- _REQUIRED ACTION_
In your answer, repeat each line of the data exactly.

- _INPUT RECORDS_

****************

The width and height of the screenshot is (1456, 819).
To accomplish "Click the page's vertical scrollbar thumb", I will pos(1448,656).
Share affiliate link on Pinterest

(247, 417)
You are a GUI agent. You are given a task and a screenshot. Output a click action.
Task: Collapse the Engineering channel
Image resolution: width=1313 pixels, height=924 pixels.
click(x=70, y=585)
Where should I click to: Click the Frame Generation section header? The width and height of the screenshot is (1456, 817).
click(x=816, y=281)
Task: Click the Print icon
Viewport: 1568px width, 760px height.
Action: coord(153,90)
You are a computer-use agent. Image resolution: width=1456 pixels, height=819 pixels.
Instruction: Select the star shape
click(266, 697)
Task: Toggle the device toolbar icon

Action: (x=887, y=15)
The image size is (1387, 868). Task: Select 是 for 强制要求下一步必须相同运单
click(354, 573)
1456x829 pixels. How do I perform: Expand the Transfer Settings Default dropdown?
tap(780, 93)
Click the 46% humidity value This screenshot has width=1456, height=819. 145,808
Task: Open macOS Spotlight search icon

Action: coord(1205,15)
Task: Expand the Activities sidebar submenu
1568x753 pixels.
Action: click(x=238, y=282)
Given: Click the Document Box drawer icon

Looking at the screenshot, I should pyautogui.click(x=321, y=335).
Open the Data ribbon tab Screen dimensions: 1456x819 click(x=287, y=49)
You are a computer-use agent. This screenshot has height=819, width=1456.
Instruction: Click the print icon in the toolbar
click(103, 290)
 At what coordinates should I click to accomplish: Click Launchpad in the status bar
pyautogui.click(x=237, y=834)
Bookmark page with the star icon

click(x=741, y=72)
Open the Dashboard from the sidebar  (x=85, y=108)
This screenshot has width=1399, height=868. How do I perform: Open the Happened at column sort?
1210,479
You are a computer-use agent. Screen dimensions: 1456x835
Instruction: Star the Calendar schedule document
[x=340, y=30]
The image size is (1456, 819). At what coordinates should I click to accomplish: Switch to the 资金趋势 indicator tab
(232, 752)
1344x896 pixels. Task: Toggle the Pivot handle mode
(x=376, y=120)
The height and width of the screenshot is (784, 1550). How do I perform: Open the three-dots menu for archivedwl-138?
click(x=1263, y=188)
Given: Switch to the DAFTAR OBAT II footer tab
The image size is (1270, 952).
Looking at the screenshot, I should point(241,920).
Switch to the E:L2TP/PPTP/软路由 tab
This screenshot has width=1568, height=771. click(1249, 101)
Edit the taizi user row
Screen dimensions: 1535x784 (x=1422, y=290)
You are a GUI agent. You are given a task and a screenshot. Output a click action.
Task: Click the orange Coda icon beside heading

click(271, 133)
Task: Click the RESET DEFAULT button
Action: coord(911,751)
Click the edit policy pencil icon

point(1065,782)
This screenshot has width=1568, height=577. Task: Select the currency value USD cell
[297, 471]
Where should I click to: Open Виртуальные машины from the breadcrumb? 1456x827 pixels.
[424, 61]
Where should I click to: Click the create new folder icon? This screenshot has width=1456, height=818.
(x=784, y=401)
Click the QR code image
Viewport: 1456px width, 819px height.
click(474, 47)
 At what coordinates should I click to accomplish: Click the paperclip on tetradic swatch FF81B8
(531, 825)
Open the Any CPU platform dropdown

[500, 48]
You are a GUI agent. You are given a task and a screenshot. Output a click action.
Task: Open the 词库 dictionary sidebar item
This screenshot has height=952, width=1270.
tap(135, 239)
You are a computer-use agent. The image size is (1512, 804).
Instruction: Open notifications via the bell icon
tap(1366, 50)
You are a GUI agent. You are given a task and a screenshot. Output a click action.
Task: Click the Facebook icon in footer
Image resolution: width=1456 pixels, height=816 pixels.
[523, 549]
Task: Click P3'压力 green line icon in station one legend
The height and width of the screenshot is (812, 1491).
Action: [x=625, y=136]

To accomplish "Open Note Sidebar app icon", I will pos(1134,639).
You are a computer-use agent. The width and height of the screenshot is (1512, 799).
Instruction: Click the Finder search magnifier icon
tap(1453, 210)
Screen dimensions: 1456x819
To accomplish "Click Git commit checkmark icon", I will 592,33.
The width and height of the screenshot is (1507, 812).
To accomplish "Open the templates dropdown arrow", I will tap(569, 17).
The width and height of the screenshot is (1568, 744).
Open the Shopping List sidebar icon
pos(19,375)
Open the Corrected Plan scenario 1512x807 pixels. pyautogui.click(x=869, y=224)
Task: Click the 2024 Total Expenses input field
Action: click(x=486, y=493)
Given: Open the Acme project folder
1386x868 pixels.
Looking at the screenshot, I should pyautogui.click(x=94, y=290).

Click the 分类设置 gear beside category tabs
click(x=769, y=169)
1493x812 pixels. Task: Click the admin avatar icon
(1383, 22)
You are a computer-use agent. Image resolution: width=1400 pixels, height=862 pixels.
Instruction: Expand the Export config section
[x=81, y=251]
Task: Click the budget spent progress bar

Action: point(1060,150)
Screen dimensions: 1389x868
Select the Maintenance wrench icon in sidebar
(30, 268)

****************

- _TASK SOLUTION_
The width and height of the screenshot is (1456, 819).
To accomplish "Click the page's vertical scrollbar thumb", I will pos(1448,656).
Share affiliate link on Pinterest

(247, 417)
You are a GUI agent. You are given a task and a screenshot. Output a click action.
Task: Collapse the Engineering channel
Image resolution: width=1313 pixels, height=924 pixels.
click(x=70, y=585)
Where should I click to: Click the Frame Generation section header? The width and height of the screenshot is (1456, 817).
click(x=816, y=281)
Task: Click the Print icon
Viewport: 1568px width, 760px height.
Action: coord(153,90)
You are a computer-use agent. Image resolution: width=1456 pixels, height=819 pixels.
Instruction: Select the star shape
click(266, 697)
Task: Toggle the device toolbar icon

Action: (x=887, y=15)
The image size is (1387, 868). Task: Select 是 for 强制要求下一步必须相同运单
click(354, 573)
1456x829 pixels. How do I perform: Expand the Transfer Settings Default dropdown?
tap(780, 93)
Click the 46% humidity value This screenshot has width=1456, height=819. 145,808
Task: Open macOS Spotlight search icon

Action: coord(1205,15)
Task: Expand the Activities sidebar submenu
1568x753 pixels.
Action: click(x=238, y=282)
Given: Click the Document Box drawer icon

Looking at the screenshot, I should pyautogui.click(x=321, y=335).
Open the Data ribbon tab Screen dimensions: 1456x819 click(x=287, y=49)
You are a computer-use agent. This screenshot has height=819, width=1456.
Instruction: Click the print icon in the toolbar
click(103, 290)
 At what coordinates should I click to accomplish: Click Launchpad in the status bar
pyautogui.click(x=237, y=834)
Bookmark page with the star icon

click(x=741, y=72)
Open the Dashboard from the sidebar  (x=85, y=108)
This screenshot has width=1399, height=868. How do I perform: Open the Happened at column sort?
1210,479
You are a computer-use agent. Screen dimensions: 1456x835
Instruction: Star the Calendar schedule document
[x=340, y=30]
The image size is (1456, 819). At what coordinates should I click to accomplish: Switch to the 资金趋势 indicator tab
(232, 752)
1344x896 pixels. Task: Toggle the Pivot handle mode
(x=376, y=120)
The height and width of the screenshot is (784, 1550). How do I perform: Open the three-dots menu for archivedwl-138?
click(x=1263, y=188)
Given: Switch to the DAFTAR OBAT II footer tab
The image size is (1270, 952).
Looking at the screenshot, I should point(241,920).
Switch to the E:L2TP/PPTP/软路由 tab
This screenshot has width=1568, height=771. click(1249, 101)
Edit the taizi user row
Screen dimensions: 1535x784 (x=1422, y=290)
You are a GUI agent. You are given a task and a screenshot. Output a click action.
Task: Click the orange Coda icon beside heading

click(271, 133)
Task: Click the RESET DEFAULT button
Action: coord(911,751)
Click the edit policy pencil icon

point(1065,782)
This screenshot has width=1568, height=577. Task: Select the currency value USD cell
[297, 471]
Where should I click to: Open Виртуальные машины from the breadcrumb? 1456x827 pixels.
[424, 61]
Where should I click to: Click the create new folder icon? This screenshot has width=1456, height=818.
(x=784, y=401)
Click the QR code image
Viewport: 1456px width, 819px height.
click(474, 47)
 At what coordinates should I click to accomplish: Click the paperclip on tetradic swatch FF81B8
(531, 825)
Open the Any CPU platform dropdown

[500, 48]
You are a GUI agent. You are given a task and a screenshot. Output a click action.
Task: Open the 词库 dictionary sidebar item
This screenshot has height=952, width=1270.
tap(135, 239)
You are a computer-use agent. The image size is (1512, 804).
Instruction: Open notifications via the bell icon
tap(1366, 50)
You are a GUI agent. You are given a task and a screenshot. Output a click action.
Task: Click the Facebook icon in footer
Image resolution: width=1456 pixels, height=816 pixels.
[523, 549]
Task: Click P3'压力 green line icon in station one legend
The height and width of the screenshot is (812, 1491).
Action: [x=625, y=136]

To accomplish "Open Note Sidebar app icon", I will pos(1134,639).
You are a computer-use agent. The width and height of the screenshot is (1512, 799).
Instruction: Click the Finder search magnifier icon
tap(1453, 210)
Screen dimensions: 1456x819
To accomplish "Click Git commit checkmark icon", I will 592,33.
The width and height of the screenshot is (1507, 812).
To accomplish "Open the templates dropdown arrow", I will tap(569, 17).
The width and height of the screenshot is (1568, 744).
Open the Shopping List sidebar icon
pos(19,375)
Open the Corrected Plan scenario 1512x807 pixels. pyautogui.click(x=869, y=224)
Task: Click the 2024 Total Expenses input field
Action: click(x=486, y=493)
Given: Open the Acme project folder
1386x868 pixels.
Looking at the screenshot, I should pyautogui.click(x=94, y=290).

Click the 分类设置 gear beside category tabs
click(x=769, y=169)
1493x812 pixels. Task: Click the admin avatar icon
(1383, 22)
You are a computer-use agent. Image resolution: width=1400 pixels, height=862 pixels.
Instruction: Expand the Export config section
[x=81, y=251]
Task: Click the budget spent progress bar

Action: point(1060,150)
Screen dimensions: 1389x868
Select the Maintenance wrench icon in sidebar
(30, 268)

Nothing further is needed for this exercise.